> **DIRECTIONS**:
Could you please output all of the records exactly?

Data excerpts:
------------

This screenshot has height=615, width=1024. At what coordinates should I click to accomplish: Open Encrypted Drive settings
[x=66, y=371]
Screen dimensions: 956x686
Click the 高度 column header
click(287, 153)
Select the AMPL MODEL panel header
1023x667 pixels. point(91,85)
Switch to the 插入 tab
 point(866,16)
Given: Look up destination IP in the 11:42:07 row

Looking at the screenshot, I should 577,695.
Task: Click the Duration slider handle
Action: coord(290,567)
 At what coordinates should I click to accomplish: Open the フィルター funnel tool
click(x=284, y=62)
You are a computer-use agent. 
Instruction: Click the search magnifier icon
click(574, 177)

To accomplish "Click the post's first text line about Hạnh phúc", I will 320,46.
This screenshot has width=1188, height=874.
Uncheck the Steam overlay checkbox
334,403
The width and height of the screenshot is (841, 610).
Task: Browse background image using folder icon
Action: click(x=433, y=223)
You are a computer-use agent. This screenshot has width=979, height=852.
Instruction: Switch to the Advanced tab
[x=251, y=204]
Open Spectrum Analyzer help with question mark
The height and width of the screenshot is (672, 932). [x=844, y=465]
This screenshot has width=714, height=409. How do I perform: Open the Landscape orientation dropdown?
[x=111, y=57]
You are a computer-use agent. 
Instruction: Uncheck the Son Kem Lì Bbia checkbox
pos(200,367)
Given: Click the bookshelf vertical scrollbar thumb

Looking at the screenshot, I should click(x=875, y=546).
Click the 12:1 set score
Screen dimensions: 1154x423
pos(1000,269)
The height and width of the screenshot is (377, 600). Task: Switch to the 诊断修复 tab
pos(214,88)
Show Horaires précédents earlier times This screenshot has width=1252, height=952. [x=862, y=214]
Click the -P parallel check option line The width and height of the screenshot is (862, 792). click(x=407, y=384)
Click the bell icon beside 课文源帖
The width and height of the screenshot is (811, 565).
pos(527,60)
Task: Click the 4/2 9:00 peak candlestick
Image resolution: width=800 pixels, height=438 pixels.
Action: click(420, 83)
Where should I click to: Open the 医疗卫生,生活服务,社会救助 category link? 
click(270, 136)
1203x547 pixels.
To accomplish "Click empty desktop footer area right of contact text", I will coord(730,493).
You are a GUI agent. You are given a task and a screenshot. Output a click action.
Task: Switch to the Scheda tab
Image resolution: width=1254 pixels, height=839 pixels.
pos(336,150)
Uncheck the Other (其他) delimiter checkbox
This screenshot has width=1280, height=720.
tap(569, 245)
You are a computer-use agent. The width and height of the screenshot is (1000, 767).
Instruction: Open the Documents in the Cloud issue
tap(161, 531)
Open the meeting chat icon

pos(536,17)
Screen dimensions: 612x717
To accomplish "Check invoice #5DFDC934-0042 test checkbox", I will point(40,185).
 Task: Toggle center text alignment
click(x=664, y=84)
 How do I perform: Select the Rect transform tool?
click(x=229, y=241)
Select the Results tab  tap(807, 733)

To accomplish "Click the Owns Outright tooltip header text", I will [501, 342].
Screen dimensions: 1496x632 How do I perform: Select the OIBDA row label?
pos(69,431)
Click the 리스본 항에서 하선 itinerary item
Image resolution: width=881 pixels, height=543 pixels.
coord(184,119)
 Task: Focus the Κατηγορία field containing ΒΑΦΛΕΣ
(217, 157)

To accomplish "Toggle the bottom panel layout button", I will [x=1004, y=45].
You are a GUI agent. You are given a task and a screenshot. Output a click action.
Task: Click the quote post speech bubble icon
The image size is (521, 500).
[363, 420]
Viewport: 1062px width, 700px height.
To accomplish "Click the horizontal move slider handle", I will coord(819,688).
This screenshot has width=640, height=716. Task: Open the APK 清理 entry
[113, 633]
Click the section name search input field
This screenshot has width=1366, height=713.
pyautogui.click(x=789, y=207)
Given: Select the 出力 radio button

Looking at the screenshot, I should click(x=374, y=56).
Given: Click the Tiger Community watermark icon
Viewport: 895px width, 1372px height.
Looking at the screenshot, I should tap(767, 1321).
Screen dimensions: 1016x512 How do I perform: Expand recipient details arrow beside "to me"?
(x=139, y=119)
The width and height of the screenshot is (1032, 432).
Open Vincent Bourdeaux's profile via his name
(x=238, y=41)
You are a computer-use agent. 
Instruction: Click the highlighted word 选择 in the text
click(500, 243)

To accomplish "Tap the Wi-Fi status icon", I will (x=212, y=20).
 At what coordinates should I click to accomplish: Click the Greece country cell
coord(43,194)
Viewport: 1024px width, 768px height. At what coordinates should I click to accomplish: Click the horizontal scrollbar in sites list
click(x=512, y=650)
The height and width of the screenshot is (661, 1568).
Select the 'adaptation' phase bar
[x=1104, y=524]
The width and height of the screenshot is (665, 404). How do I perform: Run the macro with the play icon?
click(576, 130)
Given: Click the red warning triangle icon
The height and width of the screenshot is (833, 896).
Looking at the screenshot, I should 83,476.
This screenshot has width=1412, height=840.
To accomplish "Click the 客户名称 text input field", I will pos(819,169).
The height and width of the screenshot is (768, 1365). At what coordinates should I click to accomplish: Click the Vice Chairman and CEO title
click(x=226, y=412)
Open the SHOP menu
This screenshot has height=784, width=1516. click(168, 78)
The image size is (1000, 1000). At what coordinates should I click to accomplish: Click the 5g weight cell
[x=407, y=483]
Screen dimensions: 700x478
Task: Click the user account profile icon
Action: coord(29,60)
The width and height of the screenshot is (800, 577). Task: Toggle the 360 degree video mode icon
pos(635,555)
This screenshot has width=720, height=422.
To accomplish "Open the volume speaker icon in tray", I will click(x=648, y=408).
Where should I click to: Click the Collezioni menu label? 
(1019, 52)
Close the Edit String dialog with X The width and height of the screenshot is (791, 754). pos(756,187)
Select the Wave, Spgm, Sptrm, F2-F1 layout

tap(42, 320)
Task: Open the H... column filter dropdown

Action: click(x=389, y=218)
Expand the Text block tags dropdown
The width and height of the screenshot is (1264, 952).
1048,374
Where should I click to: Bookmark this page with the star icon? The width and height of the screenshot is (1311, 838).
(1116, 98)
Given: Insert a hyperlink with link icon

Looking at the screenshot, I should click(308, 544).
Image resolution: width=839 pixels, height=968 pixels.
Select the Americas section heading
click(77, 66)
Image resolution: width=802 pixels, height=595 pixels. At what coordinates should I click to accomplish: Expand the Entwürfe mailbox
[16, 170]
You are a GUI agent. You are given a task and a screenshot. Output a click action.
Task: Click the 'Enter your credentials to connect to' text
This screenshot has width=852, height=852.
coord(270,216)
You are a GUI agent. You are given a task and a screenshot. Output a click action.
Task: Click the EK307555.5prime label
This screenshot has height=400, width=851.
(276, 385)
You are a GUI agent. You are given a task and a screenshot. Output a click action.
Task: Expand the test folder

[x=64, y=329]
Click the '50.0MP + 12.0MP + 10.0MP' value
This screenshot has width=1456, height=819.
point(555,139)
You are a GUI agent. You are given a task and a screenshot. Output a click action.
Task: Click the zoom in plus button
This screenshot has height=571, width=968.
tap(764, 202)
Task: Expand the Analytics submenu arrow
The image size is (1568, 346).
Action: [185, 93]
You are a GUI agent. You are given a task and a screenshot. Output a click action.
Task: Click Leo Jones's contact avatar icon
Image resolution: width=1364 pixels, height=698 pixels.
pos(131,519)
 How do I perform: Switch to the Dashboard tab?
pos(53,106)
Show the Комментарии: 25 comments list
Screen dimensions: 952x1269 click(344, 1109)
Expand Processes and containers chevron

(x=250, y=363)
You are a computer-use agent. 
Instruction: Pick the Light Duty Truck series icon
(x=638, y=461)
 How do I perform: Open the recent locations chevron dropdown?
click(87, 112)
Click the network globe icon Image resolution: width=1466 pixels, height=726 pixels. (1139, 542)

------------

> **RESULT OF THIS EXERCISE**:
This screenshot has height=615, width=1024. At what coordinates should I click to accomplish: Open Encrypted Drive settings
[x=66, y=371]
Screen dimensions: 956x686
Click the 高度 column header
click(287, 153)
Select the AMPL MODEL panel header
1023x667 pixels. point(91,85)
Switch to the 插入 tab
 point(866,16)
Given: Look up destination IP in the 11:42:07 row

Looking at the screenshot, I should 577,695.
Task: Click the Duration slider handle
Action: coord(290,567)
 At what coordinates should I click to accomplish: Open the フィルター funnel tool
click(x=284, y=62)
You are a computer-use agent. 
Instruction: Click the search magnifier icon
click(574, 177)

To accomplish "Click the post's first text line about Hạnh phúc", I will 320,46.
This screenshot has width=1188, height=874.
Uncheck the Steam overlay checkbox
334,403
The width and height of the screenshot is (841, 610).
Task: Browse background image using folder icon
Action: click(x=433, y=223)
You are a computer-use agent. This screenshot has width=979, height=852.
Instruction: Switch to the Advanced tab
[x=251, y=204]
Open Spectrum Analyzer help with question mark
The height and width of the screenshot is (672, 932). [x=844, y=465]
This screenshot has width=714, height=409. How do I perform: Open the Landscape orientation dropdown?
[x=111, y=57]
You are a computer-use agent. 
Instruction: Uncheck the Son Kem Lì Bbia checkbox
pos(200,367)
Given: Click the bookshelf vertical scrollbar thumb

Looking at the screenshot, I should click(x=875, y=546).
Click the 12:1 set score
Screen dimensions: 1154x423
pos(1000,269)
The height and width of the screenshot is (377, 600). Task: Switch to the 诊断修复 tab
pos(214,88)
Show Horaires précédents earlier times This screenshot has width=1252, height=952. [x=862, y=214]
Click the -P parallel check option line The width and height of the screenshot is (862, 792). click(x=407, y=384)
Click the bell icon beside 课文源帖
The width and height of the screenshot is (811, 565).
pos(527,60)
Task: Click the 4/2 9:00 peak candlestick
Image resolution: width=800 pixels, height=438 pixels.
Action: click(420, 83)
Where should I click to: Open the 医疗卫生,生活服务,社会救助 category link? 
click(270, 136)
1203x547 pixels.
To accomplish "Click empty desktop footer area right of contact text", I will coord(730,493).
You are a GUI agent. You are given a task and a screenshot. Output a click action.
Task: Switch to the Scheda tab
Image resolution: width=1254 pixels, height=839 pixels.
pos(336,150)
Uncheck the Other (其他) delimiter checkbox
This screenshot has width=1280, height=720.
tap(569, 245)
You are a computer-use agent. The width and height of the screenshot is (1000, 767).
Instruction: Open the Documents in the Cloud issue
tap(161, 531)
Open the meeting chat icon

pos(536,17)
Screen dimensions: 612x717
To accomplish "Check invoice #5DFDC934-0042 test checkbox", I will point(40,185).
 Task: Toggle center text alignment
click(x=664, y=84)
 How do I perform: Select the Rect transform tool?
click(x=229, y=241)
Select the Results tab  tap(807, 733)

To accomplish "Click the Owns Outright tooltip header text", I will [501, 342].
Screen dimensions: 1496x632 How do I perform: Select the OIBDA row label?
pos(69,431)
Click the 리스본 항에서 하선 itinerary item
Image resolution: width=881 pixels, height=543 pixels.
coord(184,119)
 Task: Focus the Κατηγορία field containing ΒΑΦΛΕΣ
(217, 157)

To accomplish "Toggle the bottom panel layout button", I will [x=1004, y=45].
You are a GUI agent. You are given a task and a screenshot. Output a click action.
Task: Click the quote post speech bubble icon
The image size is (521, 500).
[363, 420]
Viewport: 1062px width, 700px height.
To accomplish "Click the horizontal move slider handle", I will coord(819,688).
This screenshot has width=640, height=716. Task: Open the APK 清理 entry
[113, 633]
Click the section name search input field
This screenshot has width=1366, height=713.
pyautogui.click(x=789, y=207)
Given: Select the 出力 radio button

Looking at the screenshot, I should click(x=374, y=56).
Given: Click the Tiger Community watermark icon
Viewport: 895px width, 1372px height.
Looking at the screenshot, I should tap(767, 1321).
Screen dimensions: 1016x512 How do I perform: Expand recipient details arrow beside "to me"?
(x=139, y=119)
The width and height of the screenshot is (1032, 432).
Open Vincent Bourdeaux's profile via his name
(x=238, y=41)
You are a computer-use agent. 
Instruction: Click the highlighted word 选择 in the text
click(500, 243)

To accomplish "Tap the Wi-Fi status icon", I will (x=212, y=20).
 At what coordinates should I click to accomplish: Click the Greece country cell
coord(43,194)
Viewport: 1024px width, 768px height. At what coordinates should I click to accomplish: Click the horizontal scrollbar in sites list
click(x=512, y=650)
The height and width of the screenshot is (661, 1568).
Select the 'adaptation' phase bar
[x=1104, y=524]
The width and height of the screenshot is (665, 404). How do I perform: Run the macro with the play icon?
click(576, 130)
Given: Click the red warning triangle icon
The height and width of the screenshot is (833, 896).
Looking at the screenshot, I should 83,476.
This screenshot has width=1412, height=840.
To accomplish "Click the 客户名称 text input field", I will pos(819,169).
The height and width of the screenshot is (768, 1365). At what coordinates should I click to accomplish: Click the Vice Chairman and CEO title
click(x=226, y=412)
Open the SHOP menu
This screenshot has height=784, width=1516. click(168, 78)
The image size is (1000, 1000). At what coordinates should I click to accomplish: Click the 5g weight cell
[x=407, y=483]
Screen dimensions: 700x478
Task: Click the user account profile icon
Action: coord(29,60)
The width and height of the screenshot is (800, 577). Task: Toggle the 360 degree video mode icon
pos(635,555)
This screenshot has width=720, height=422.
To accomplish "Open the volume speaker icon in tray", I will click(x=648, y=408).
Where should I click to: Click the Collezioni menu label? 
(1019, 52)
Close the Edit String dialog with X The width and height of the screenshot is (791, 754). pos(756,187)
Select the Wave, Spgm, Sptrm, F2-F1 layout

tap(42, 320)
Task: Open the H... column filter dropdown

Action: click(x=389, y=218)
Expand the Text block tags dropdown
The width and height of the screenshot is (1264, 952).
1048,374
Where should I click to: Bookmark this page with the star icon? The width and height of the screenshot is (1311, 838).
(1116, 98)
Given: Insert a hyperlink with link icon

Looking at the screenshot, I should click(308, 544).
Image resolution: width=839 pixels, height=968 pixels.
Select the Americas section heading
click(77, 66)
Image resolution: width=802 pixels, height=595 pixels. At what coordinates should I click to accomplish: Expand the Entwürfe mailbox
[16, 170]
You are a GUI agent. You are given a task and a screenshot. Output a click action.
Task: Click the 'Enter your credentials to connect to' text
This screenshot has width=852, height=852.
coord(270,216)
You are a GUI agent. You are given a task and a screenshot. Output a click action.
Task: Click the EK307555.5prime label
This screenshot has height=400, width=851.
(276, 385)
You are a GUI agent. You are given a task and a screenshot. Output a click action.
Task: Expand the test folder

[x=64, y=329]
Click the '50.0MP + 12.0MP + 10.0MP' value
This screenshot has width=1456, height=819.
point(555,139)
You are a GUI agent. You are given a task and a screenshot. Output a click action.
Task: Click the zoom in plus button
This screenshot has height=571, width=968.
tap(764, 202)
Task: Expand the Analytics submenu arrow
The image size is (1568, 346).
Action: [185, 93]
You are a GUI agent. You are given a task and a screenshot. Output a click action.
Task: Click Leo Jones's contact avatar icon
Image resolution: width=1364 pixels, height=698 pixels.
pos(131,519)
 How do I perform: Switch to the Dashboard tab?
pos(53,106)
Show the Комментарии: 25 comments list
Screen dimensions: 952x1269 click(344, 1109)
Expand Processes and containers chevron

(x=250, y=363)
You are a computer-use agent. 
Instruction: Pick the Light Duty Truck series icon
(x=638, y=461)
 How do I perform: Open the recent locations chevron dropdown?
click(87, 112)
Click the network globe icon Image resolution: width=1466 pixels, height=726 pixels. (1139, 542)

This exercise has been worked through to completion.